Blanche : « J’essaie de faire des liens à l’aide de différents projets. Par exemple, écriture d’un scénario à partir d’une lecture, puis réalisation de ce scénario à l’oral. »

Plusieurs constats se dégagent du discours de ces trois enseignantes. D’abord, on note leur volonté d’établir des liens entre les différentes composantes. On réalise cependant que, en nous appuyant sur notre conception de l’articulation, ces liens sont quelques fois boiteux. On ne peut en effet considérer qu’écrire la suite d’un texte ou que répondre à des questions sur un texte à l’oral soit de l’articulation, car une telle démarche ne permet pas d’approfondir le travail réalisé dans l’une ou l’autre des composantes. Il y a donc en l’espèce un décloisonnement, préalable à l’articulation. Toutefois, pour parler d’articulation, il faut nécessairement qu’il y ait un va-et-vient entre les différentes composantes et que ce mouvement bénéficie aux apprentissages que réalisent les élèves. D’ailleurs, Lucie elle-même emploie explicitement le terme prétexte pour justifier les liens qu’elle essaie d’établir entre lecture et écriture.

Ces enseignantes soutiennent néanmoins établir ces liens dans un cadre structurant : dans une séquence ou dans un projet.
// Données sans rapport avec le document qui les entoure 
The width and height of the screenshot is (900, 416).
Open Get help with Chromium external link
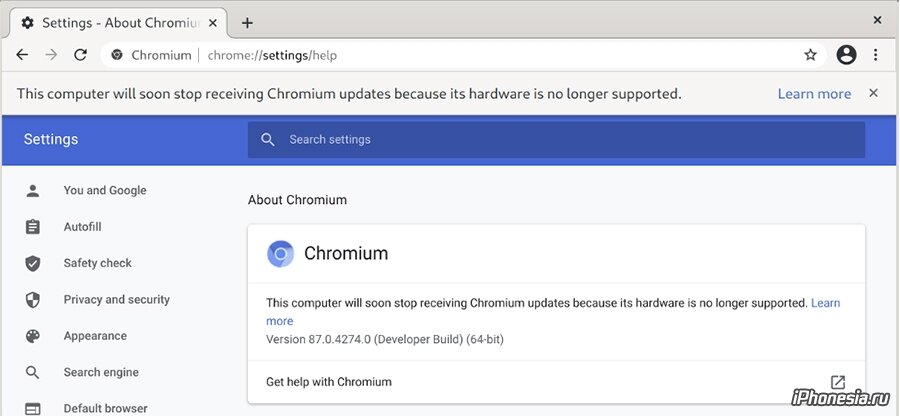point(838,382)
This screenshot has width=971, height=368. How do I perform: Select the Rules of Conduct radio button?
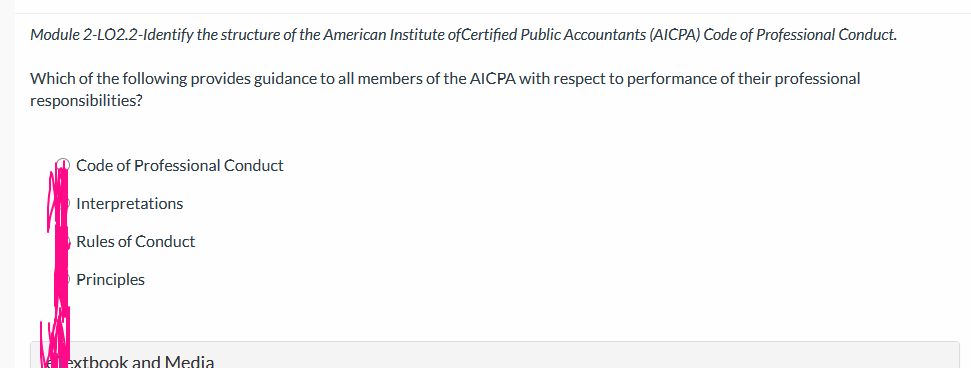tap(62, 242)
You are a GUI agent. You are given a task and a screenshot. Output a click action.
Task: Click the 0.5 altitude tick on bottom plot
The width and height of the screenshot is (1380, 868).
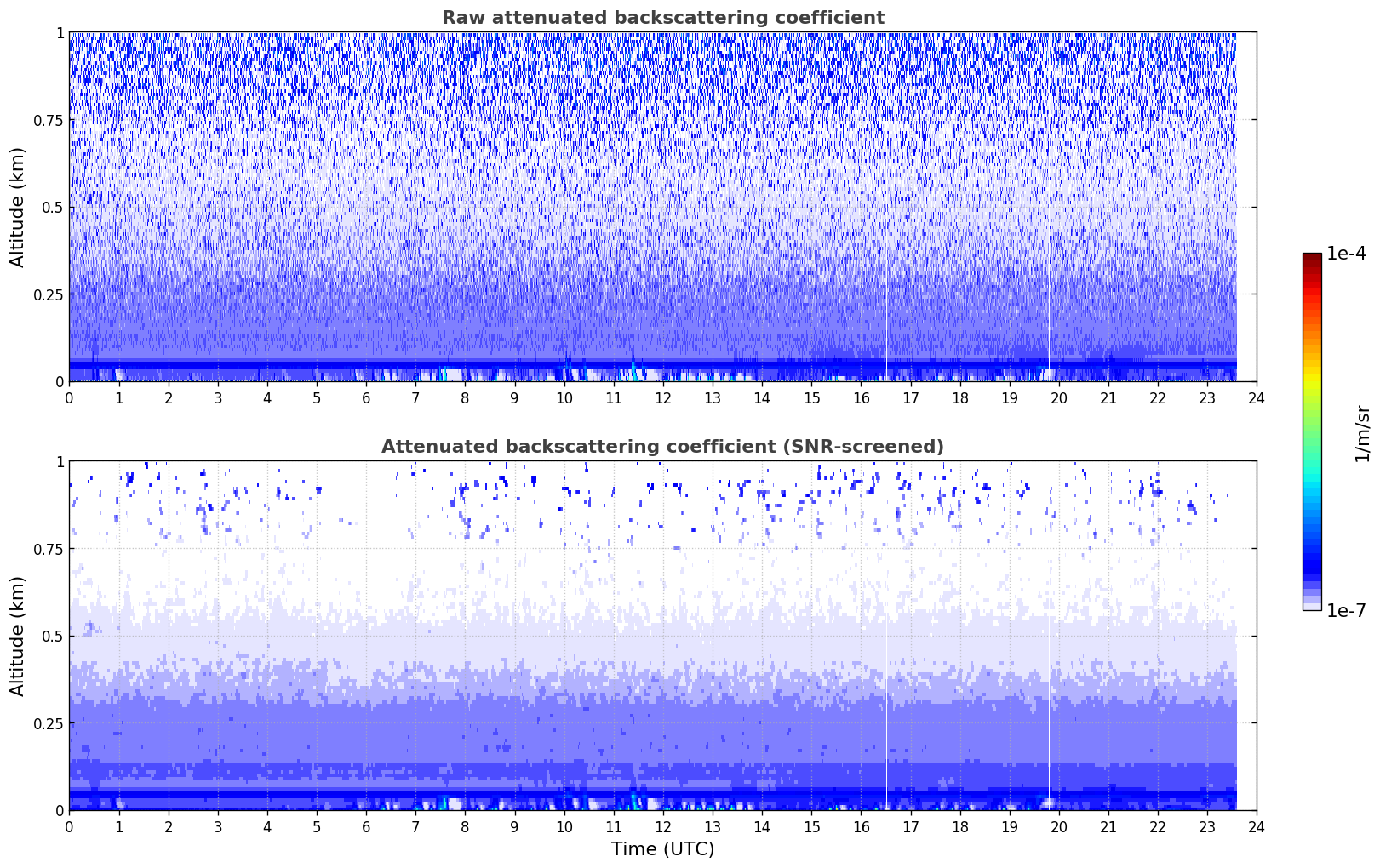pyautogui.click(x=52, y=636)
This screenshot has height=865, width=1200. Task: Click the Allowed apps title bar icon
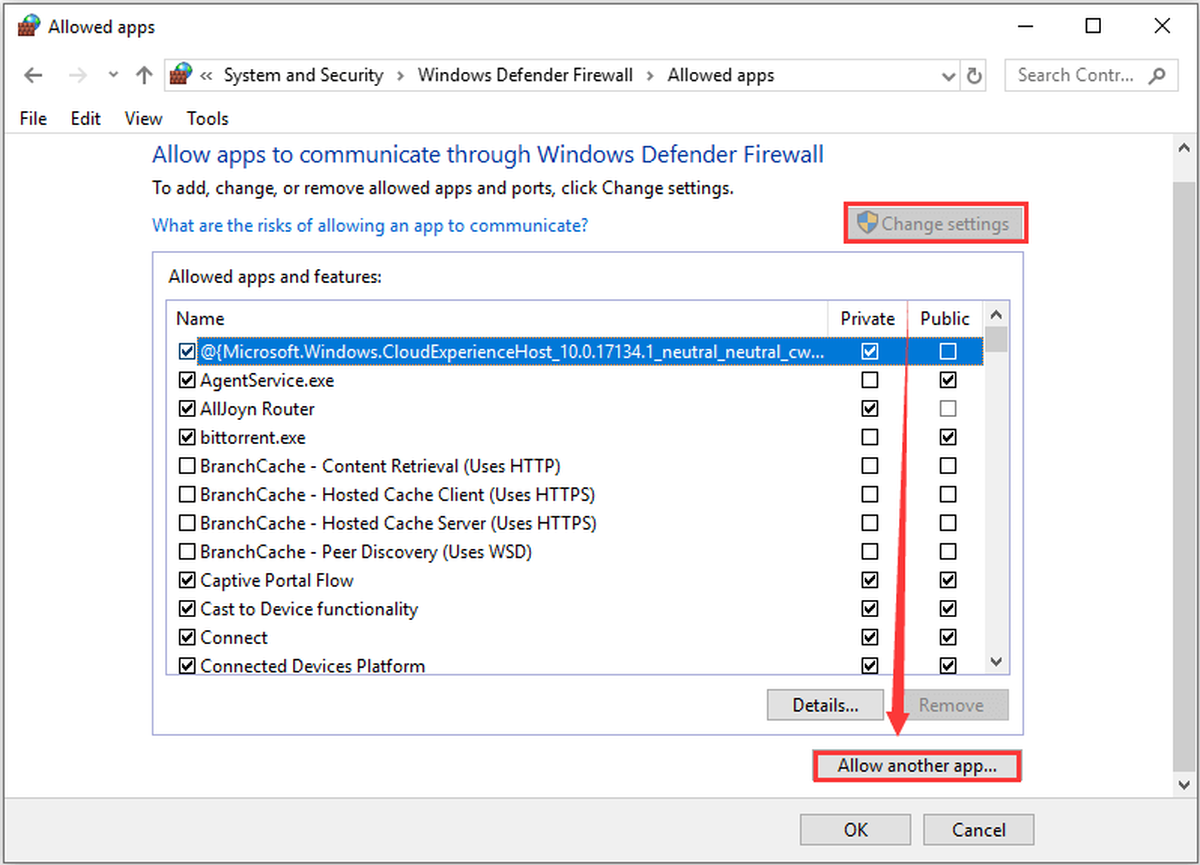click(28, 26)
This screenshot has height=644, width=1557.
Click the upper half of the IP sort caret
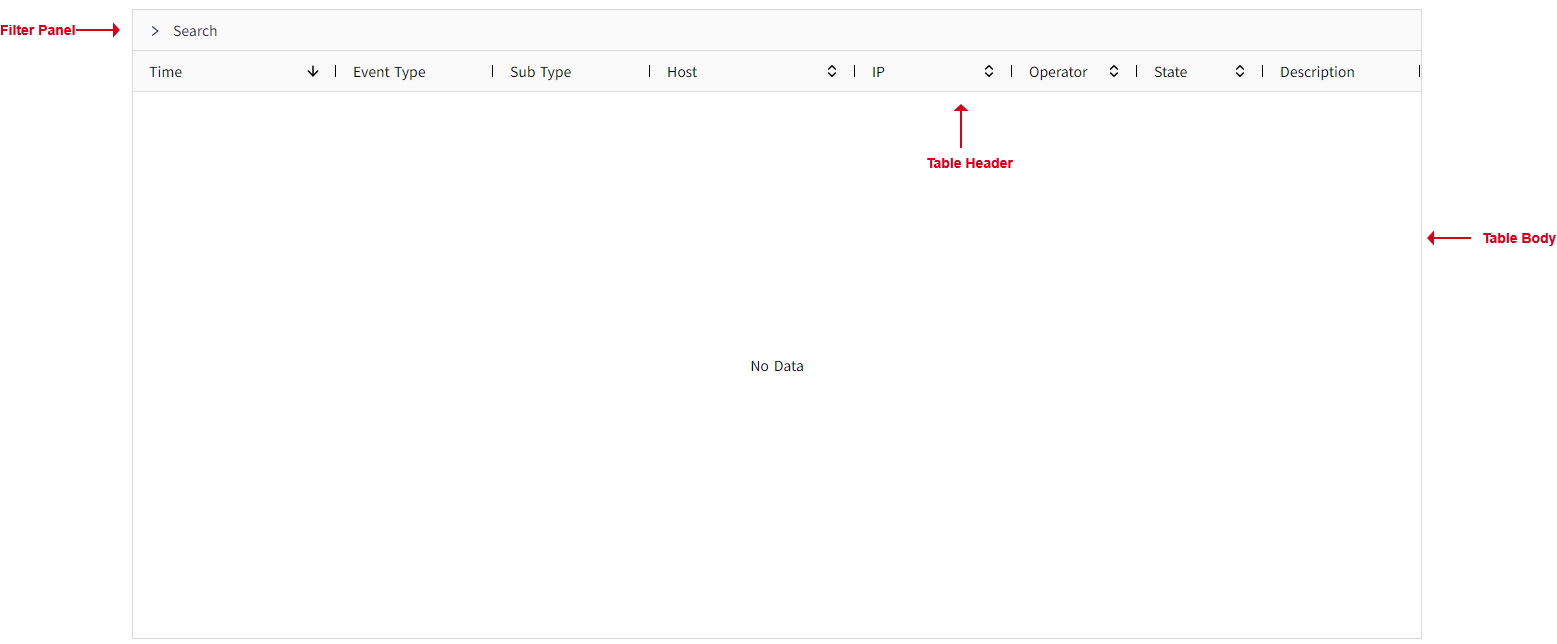pyautogui.click(x=988, y=67)
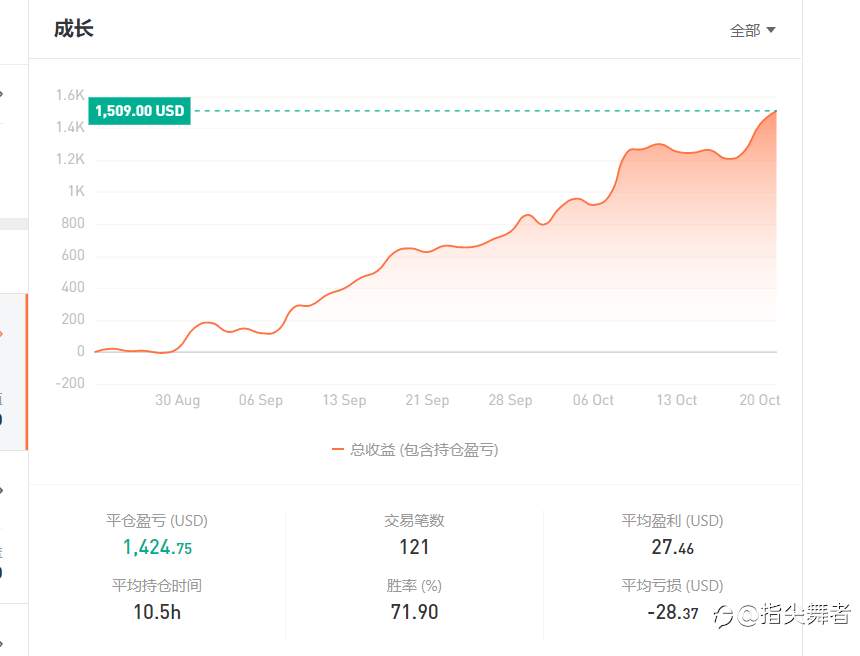Click the 06 Oct date axis label
The image size is (860, 656).
click(593, 400)
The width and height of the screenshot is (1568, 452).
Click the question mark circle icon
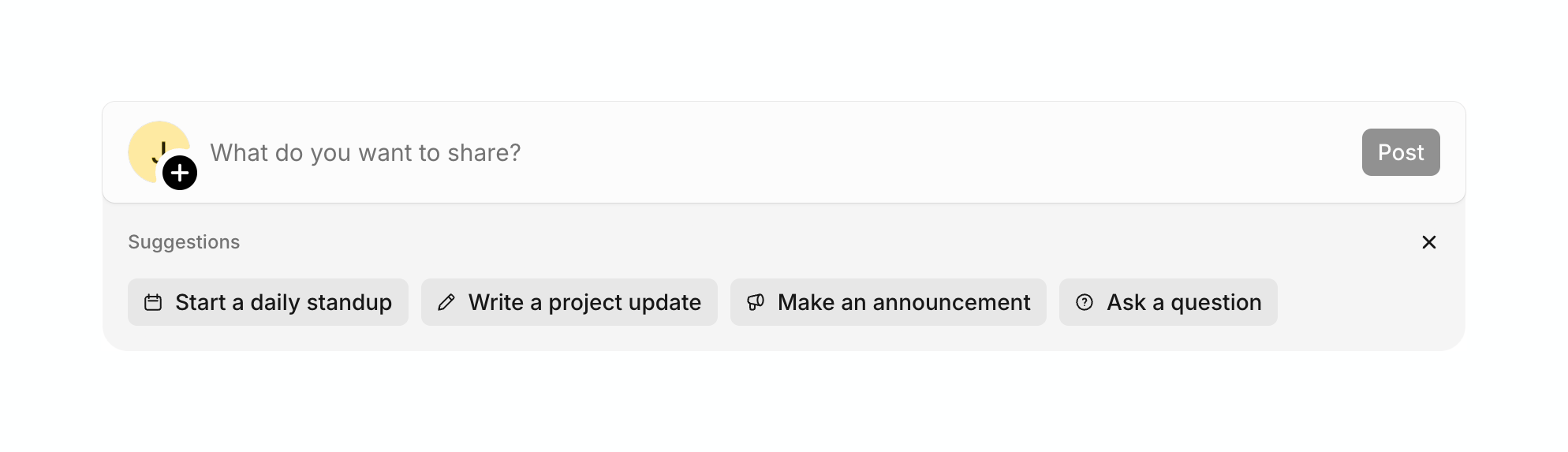(x=1085, y=302)
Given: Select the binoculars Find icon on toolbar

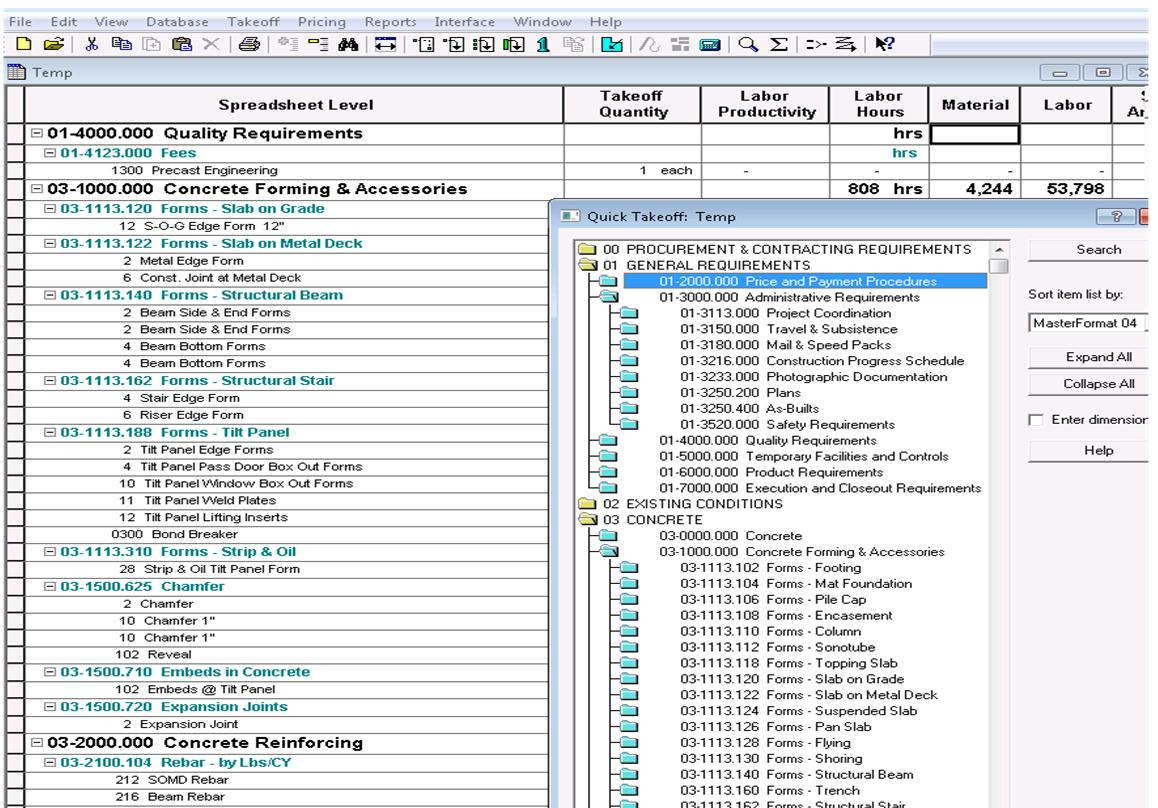Looking at the screenshot, I should tap(350, 41).
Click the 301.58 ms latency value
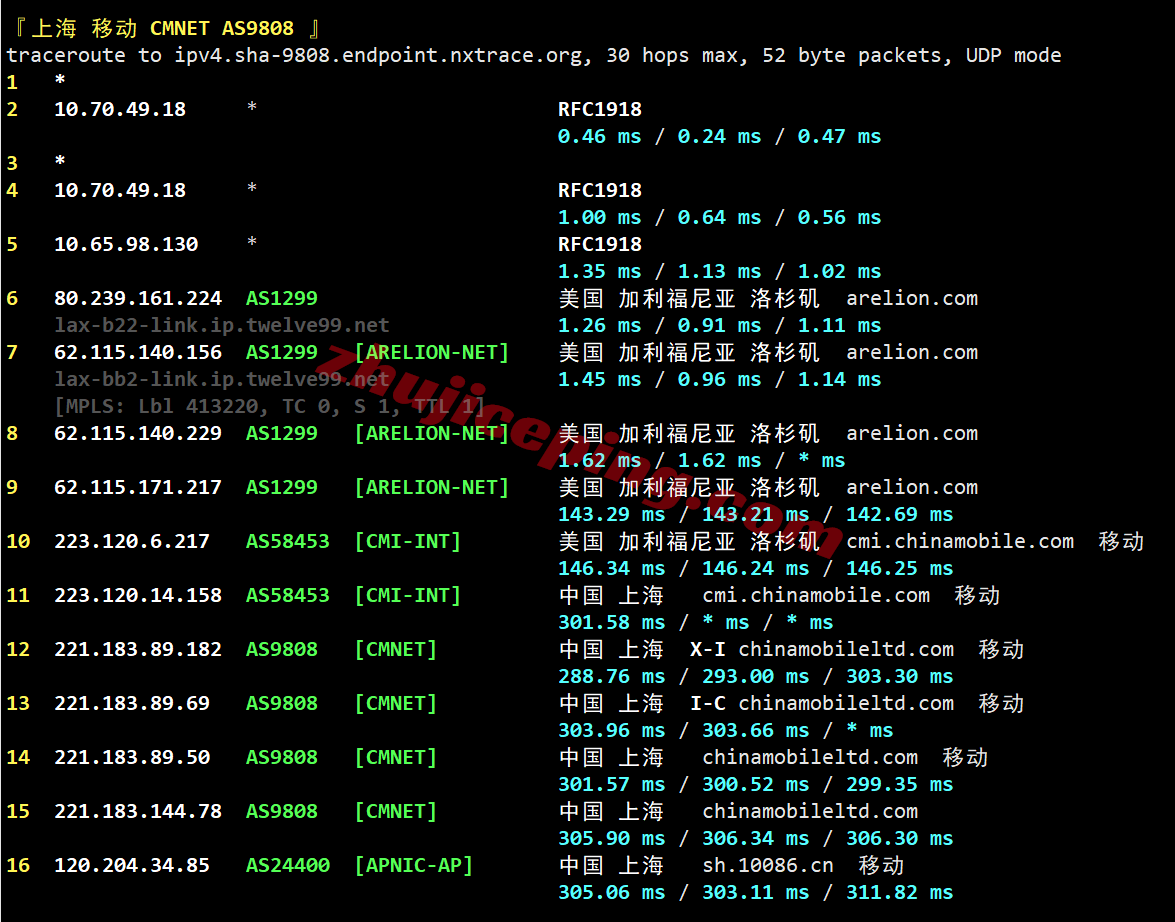Screen dimensions: 1175x922 611,622
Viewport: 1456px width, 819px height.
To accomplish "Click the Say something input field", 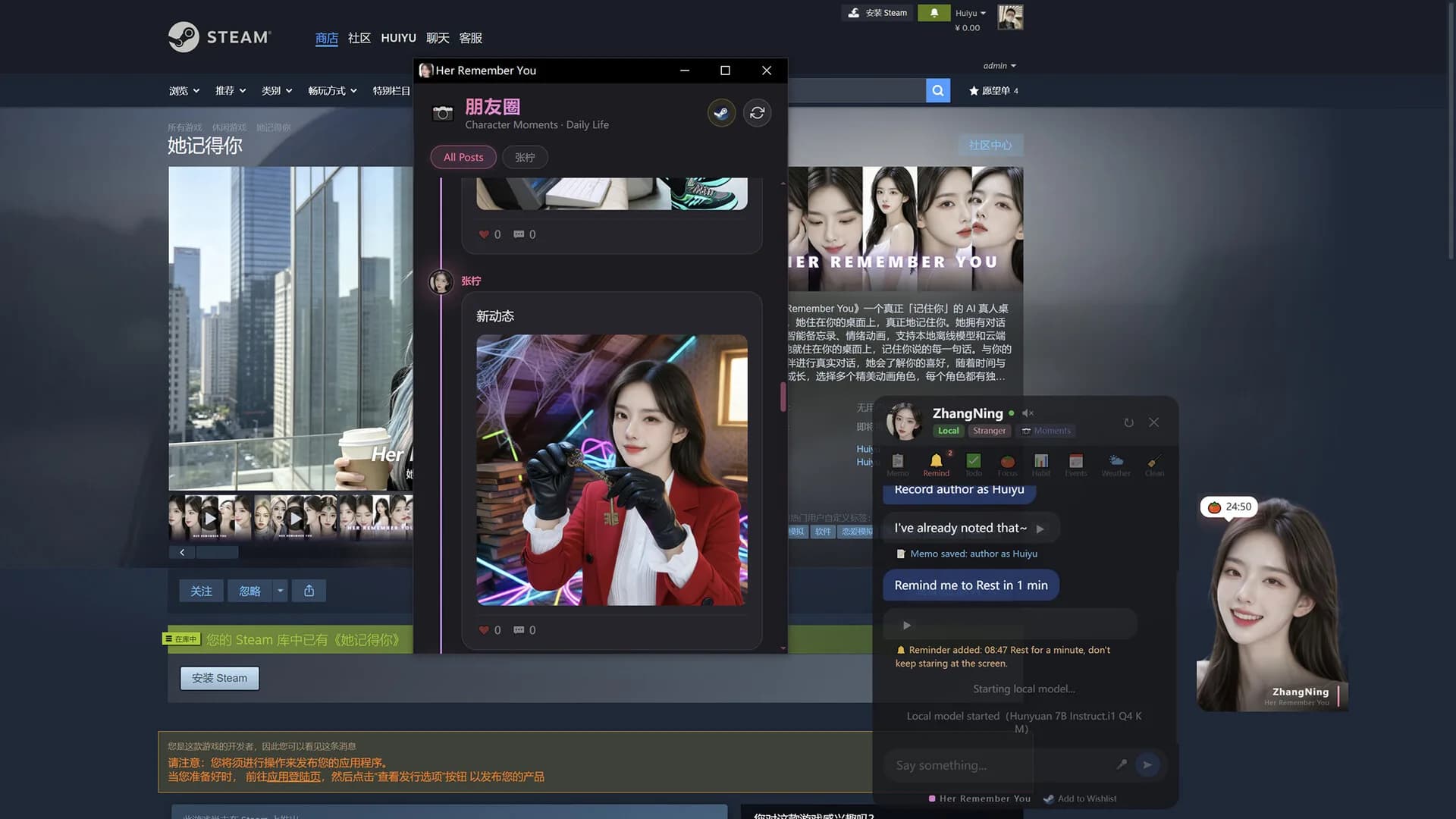I will [x=1001, y=765].
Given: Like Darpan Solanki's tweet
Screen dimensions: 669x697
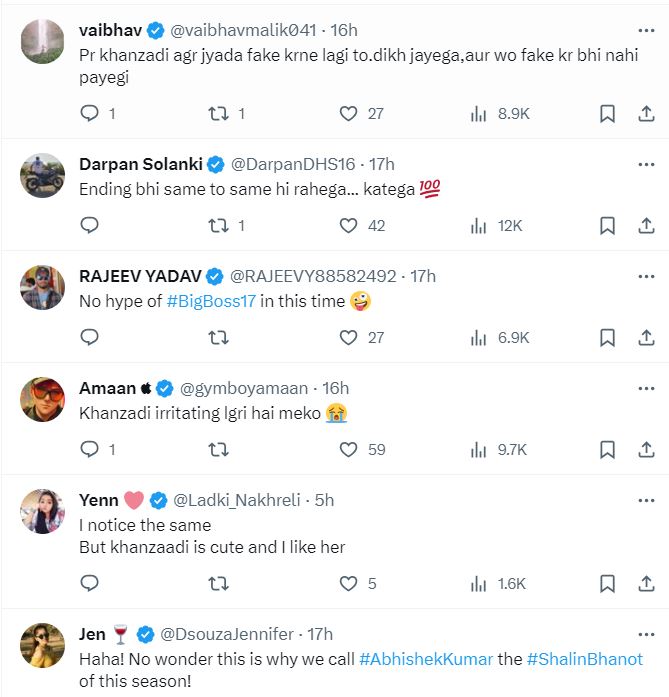Looking at the screenshot, I should pos(348,226).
Cela nous a paru important à cette étape-là puisque nous- même avons pris la séquence didactique, donc un ensemble organisé d’activités, comme cadre dans facilitateur de l’articulation langue-texte.

Finalement, on note que lecture, écriture, grammaire et oral sont les composantes que Nadine, Lucie et Blanche disent articuler dans leurs pratiques d’enseignement.